**TASK DIRECTIONS**
Output the listing below as a Markdown table with the columns "No." and "Line", one row per line, from the line containing "Task: Visit Payal Mehta's profile name" through the end of the listing. Skip blank lines and leave the pictures out.

─── DATA IN THIS EXERCISE ───

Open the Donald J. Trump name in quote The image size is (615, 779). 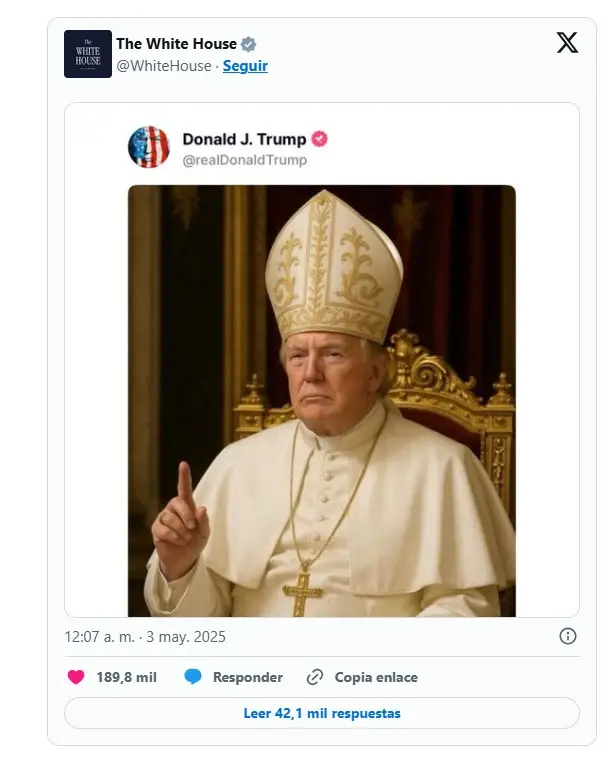(244, 139)
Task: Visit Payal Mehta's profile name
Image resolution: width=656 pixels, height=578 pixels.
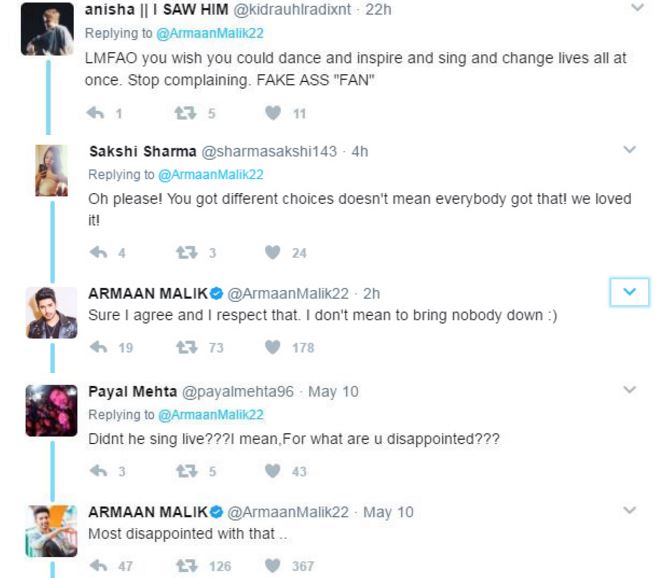Action: click(x=130, y=391)
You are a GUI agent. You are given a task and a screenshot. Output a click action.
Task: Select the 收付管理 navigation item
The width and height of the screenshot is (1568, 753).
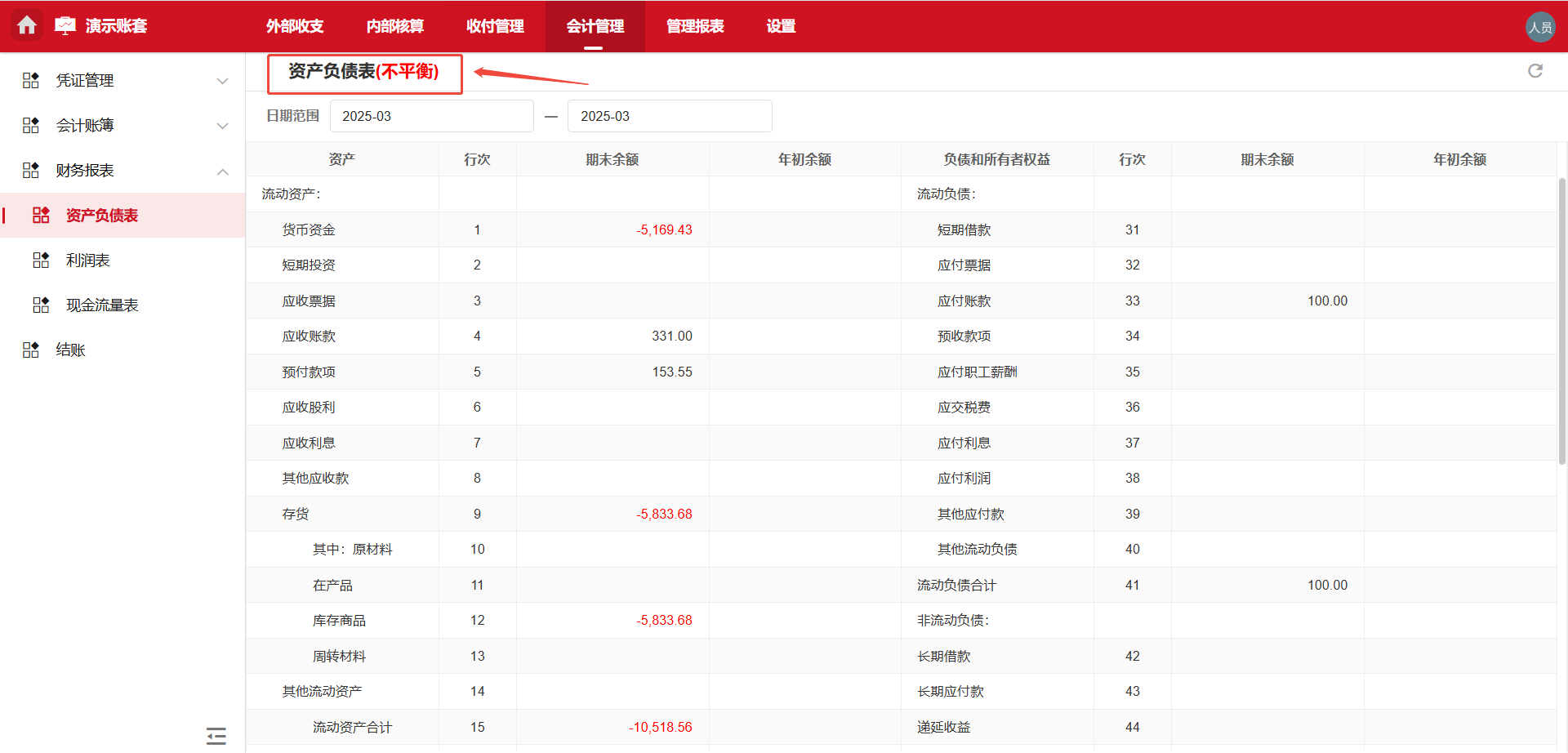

───

**OUTPUT OF THE TASK**
| No. | Line |
|---|---|
| 1 | Task: Visit Payal Mehta's profile name |
| 2 | Image resolution: width=656 pixels, height=578 pixels. |
| 3 | Action: click(x=130, y=391) |
| 4 | You are a GUI agent. You are given a task and a screenshot. Output a click action. |
| 5 | Task: Select the 收付管理 navigation item |
| 6 | The width and height of the screenshot is (1568, 753). |